ICIJ Q45: Does the FDA believe that the PMA supplement pathway was appropriately used to approve the 
SynchroMed II? 
FDA RESPONSE TO Q45: Yes. It is important to note that a 180-day PMA Supplement undergoes a rigorous 
in-depth evaluation using the same standards as an “Original” (new) PMA and, like an Original PMA, the sponsor 
must await FDA approval before initiating the requested change(s). The PMA process typically must be supported 
by data from clinical studies, rigorous non-clinical testing, and other information specified in the statute and 
regulations. 
Federal regulation (21 CFR 814.39(a)) provides the situations in which a PMA Supplement may be an appropriate 
submission type for changes being proposed to a PMA-approved device that affects the safety or effectiveness of 
that device. The regulation specifically notes the types of changes which may be requested via a PMA Supplement, 
including but not limited to: 
• New indications for use of the device 
• Labeling changes 
• New/different manufacturing or packaging facilities/establishments 
• Changes in performance or design specifications, circuits, components, principle of operation, or physical layout of 
the device. 
The FDA takes several factors into account when deciding whether a PMA Supplement is an appropriate submission 
type for a given change, including the degree of the change to the design/mode of operation or the treated patient 
population. As the fundamental design and operating principles between the original SynchroMed and SynchroMed 
II were unchanged, a 180 Day PMA Supplement was appropriate. 

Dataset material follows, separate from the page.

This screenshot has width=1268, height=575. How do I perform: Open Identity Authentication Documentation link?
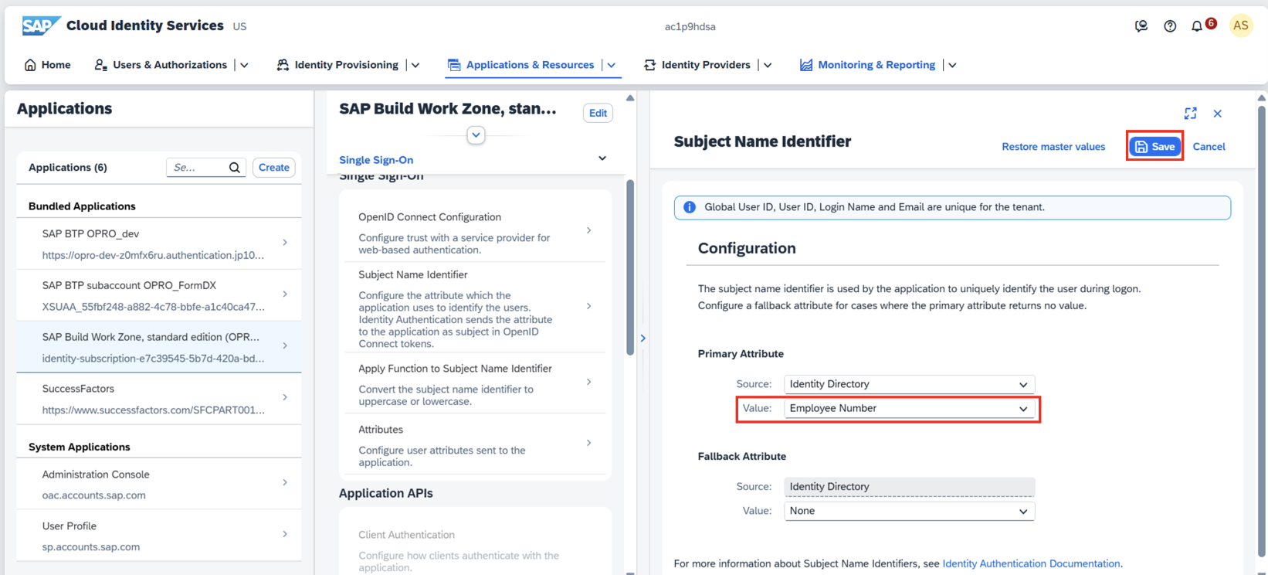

In addition, it’s important to note that when the agency became aware of safety problems with this device, we 
worked to address them and protect patients. The FDA’s proactive work to address concerns with this device has 
included imposing a consent decree that required Medtronic to stop routine manufacturing and distribution of new 
SynchroMed Pumps in the United States and for export to other countries. This limitation was subject to certain 
exemptions, such as a physician’s determination that the product was medically necessary for patient care. Under 
that exemption, physicians were required to complete a Certificate of Medical Necessity (CMN), and Medtronic 
provided the FDA with reports on the number of CMNs. The limitations on routine manufacturing and distribution 
remained in effect until Medtronic made appropriate corrections to comply with the consent decree; the Food, Drug 
and Cosmetic Act (FD&C Act); and the Quality System (QS) regulation. Further, the consent decree requires that 
Medtronic retain an independent expert consultant to conduct comprehensive audits of Medtronic Neuromodulation 
facilities that design, manufacture, process, pack, label, hold, store or distribute the SynchroMed Pump. If problems 
are found, Medtronic must submit a detailed action plan to address the independent expert’s observations and 
achieve compliance with the decree, FD&C Act, and the QS regulation. In addition, the FDA has monitored 
Medtronic’s activities through inspections conducted by the agency.